What you should do:
Reproduce the following data line for line, without any changes.

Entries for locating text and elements
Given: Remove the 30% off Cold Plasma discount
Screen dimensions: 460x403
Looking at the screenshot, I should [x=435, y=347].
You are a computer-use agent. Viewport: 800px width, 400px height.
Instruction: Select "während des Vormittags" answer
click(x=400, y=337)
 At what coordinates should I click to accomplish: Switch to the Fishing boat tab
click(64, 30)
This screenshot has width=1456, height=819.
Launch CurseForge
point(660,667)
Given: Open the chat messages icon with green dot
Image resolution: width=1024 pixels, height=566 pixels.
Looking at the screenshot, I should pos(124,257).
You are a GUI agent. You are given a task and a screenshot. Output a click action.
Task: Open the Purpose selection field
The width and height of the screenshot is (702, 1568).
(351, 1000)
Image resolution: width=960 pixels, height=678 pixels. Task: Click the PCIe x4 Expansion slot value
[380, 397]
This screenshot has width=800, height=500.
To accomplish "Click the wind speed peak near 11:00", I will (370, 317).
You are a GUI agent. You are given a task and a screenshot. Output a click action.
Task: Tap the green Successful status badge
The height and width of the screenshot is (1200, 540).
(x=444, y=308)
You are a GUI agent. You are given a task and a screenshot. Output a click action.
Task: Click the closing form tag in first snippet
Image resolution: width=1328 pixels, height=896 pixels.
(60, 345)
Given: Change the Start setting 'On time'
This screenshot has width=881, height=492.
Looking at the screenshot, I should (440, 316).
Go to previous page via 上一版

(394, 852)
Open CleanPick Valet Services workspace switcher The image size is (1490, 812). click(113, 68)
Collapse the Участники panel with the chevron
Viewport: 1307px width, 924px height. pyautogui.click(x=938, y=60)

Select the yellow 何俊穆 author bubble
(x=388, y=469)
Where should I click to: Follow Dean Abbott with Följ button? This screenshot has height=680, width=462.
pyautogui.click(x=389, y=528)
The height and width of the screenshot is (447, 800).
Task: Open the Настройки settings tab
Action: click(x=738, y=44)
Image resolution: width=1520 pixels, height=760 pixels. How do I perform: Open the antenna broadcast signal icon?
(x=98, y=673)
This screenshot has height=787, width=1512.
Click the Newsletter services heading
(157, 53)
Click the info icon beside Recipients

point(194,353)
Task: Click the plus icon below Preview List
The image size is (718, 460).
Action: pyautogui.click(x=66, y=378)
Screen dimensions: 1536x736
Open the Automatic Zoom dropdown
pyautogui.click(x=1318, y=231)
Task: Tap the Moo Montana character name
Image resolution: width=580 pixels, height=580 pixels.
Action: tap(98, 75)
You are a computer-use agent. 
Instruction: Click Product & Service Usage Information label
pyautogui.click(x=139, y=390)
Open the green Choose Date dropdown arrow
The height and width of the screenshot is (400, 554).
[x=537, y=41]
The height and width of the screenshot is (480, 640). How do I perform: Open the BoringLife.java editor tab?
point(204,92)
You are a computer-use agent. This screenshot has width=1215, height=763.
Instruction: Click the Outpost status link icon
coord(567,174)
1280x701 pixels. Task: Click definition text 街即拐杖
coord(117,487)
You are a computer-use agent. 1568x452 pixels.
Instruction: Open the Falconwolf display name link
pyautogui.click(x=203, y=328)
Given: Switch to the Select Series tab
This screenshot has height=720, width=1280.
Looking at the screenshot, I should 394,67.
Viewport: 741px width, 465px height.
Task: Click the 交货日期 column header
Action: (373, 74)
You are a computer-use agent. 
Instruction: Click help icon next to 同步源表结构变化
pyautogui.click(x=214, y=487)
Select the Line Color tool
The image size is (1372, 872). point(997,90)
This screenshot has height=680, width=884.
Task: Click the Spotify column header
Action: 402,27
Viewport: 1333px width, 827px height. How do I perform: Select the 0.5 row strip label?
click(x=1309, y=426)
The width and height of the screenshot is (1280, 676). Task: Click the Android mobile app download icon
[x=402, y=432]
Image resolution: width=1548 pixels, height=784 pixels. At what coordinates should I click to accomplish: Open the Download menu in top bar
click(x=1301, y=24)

Task result:
Given: Remove the 30% off Cold Plasma discount
Screen dimensions: 460x403
Looking at the screenshot, I should [x=435, y=347].
You are a computer-use agent. Viewport: 800px width, 400px height.
Instruction: Select "während des Vormittags" answer
click(x=400, y=337)
 At what coordinates should I click to accomplish: Switch to the Fishing boat tab
click(64, 30)
This screenshot has width=1456, height=819.
Launch CurseForge
point(660,667)
Given: Open the chat messages icon with green dot
Image resolution: width=1024 pixels, height=566 pixels.
Looking at the screenshot, I should pos(124,257).
You are a GUI agent. You are given a task and a screenshot. Output a click action.
Task: Open the Purpose selection field
The width and height of the screenshot is (702, 1568).
(351, 1000)
Image resolution: width=960 pixels, height=678 pixels. Task: Click the PCIe x4 Expansion slot value
[380, 397]
This screenshot has width=800, height=500.
To accomplish "Click the wind speed peak near 11:00", I will (370, 317).
You are a GUI agent. You are given a task and a screenshot. Output a click action.
Task: Tap the green Successful status badge
The height and width of the screenshot is (1200, 540).
(x=444, y=308)
You are a GUI agent. You are given a task and a screenshot. Output a click action.
Task: Click the closing form tag in first snippet
Image resolution: width=1328 pixels, height=896 pixels.
(60, 345)
Given: Change the Start setting 'On time'
This screenshot has width=881, height=492.
Looking at the screenshot, I should (440, 316).
Go to previous page via 上一版

(394, 852)
Open CleanPick Valet Services workspace switcher The image size is (1490, 812). click(113, 68)
Collapse the Участники panel with the chevron
Viewport: 1307px width, 924px height. pyautogui.click(x=938, y=60)

Select the yellow 何俊穆 author bubble
(x=388, y=469)
Where should I click to: Follow Dean Abbott with Följ button? This screenshot has height=680, width=462.
pyautogui.click(x=389, y=528)
The height and width of the screenshot is (447, 800).
Task: Open the Настройки settings tab
Action: click(x=738, y=44)
Image resolution: width=1520 pixels, height=760 pixels. How do I perform: Open the antenna broadcast signal icon?
(x=98, y=673)
This screenshot has height=787, width=1512.
Click the Newsletter services heading
(157, 53)
Click the info icon beside Recipients

point(194,353)
Task: Click the plus icon below Preview List
The image size is (718, 460).
Action: pyautogui.click(x=66, y=378)
Screen dimensions: 1536x736
Open the Automatic Zoom dropdown
pyautogui.click(x=1318, y=231)
Task: Tap the Moo Montana character name
Image resolution: width=580 pixels, height=580 pixels.
Action: tap(98, 75)
You are a computer-use agent. 
Instruction: Click Product & Service Usage Information label
pyautogui.click(x=139, y=390)
Open the green Choose Date dropdown arrow
The height and width of the screenshot is (400, 554).
[x=537, y=41]
The height and width of the screenshot is (480, 640). How do I perform: Open the BoringLife.java editor tab?
point(204,92)
You are a computer-use agent. This screenshot has width=1215, height=763.
Instruction: Click the Outpost status link icon
coord(567,174)
1280x701 pixels. Task: Click definition text 街即拐杖
coord(117,487)
You are a computer-use agent. 1568x452 pixels.
Instruction: Open the Falconwolf display name link
pyautogui.click(x=203, y=328)
Given: Switch to the Select Series tab
This screenshot has height=720, width=1280.
Looking at the screenshot, I should 394,67.
Viewport: 741px width, 465px height.
Task: Click the 交货日期 column header
Action: (373, 74)
You are a computer-use agent. 
Instruction: Click help icon next to 同步源表结构变化
pyautogui.click(x=214, y=487)
Select the Line Color tool
The image size is (1372, 872). point(997,90)
This screenshot has height=680, width=884.
Task: Click the Spotify column header
Action: 402,27
Viewport: 1333px width, 827px height. How do I perform: Select the 0.5 row strip label?
click(x=1309, y=426)
The width and height of the screenshot is (1280, 676). Task: Click the Android mobile app download icon
[x=402, y=432]
Image resolution: width=1548 pixels, height=784 pixels. At what coordinates should I click to accomplish: Open the Download menu in top bar
click(x=1301, y=24)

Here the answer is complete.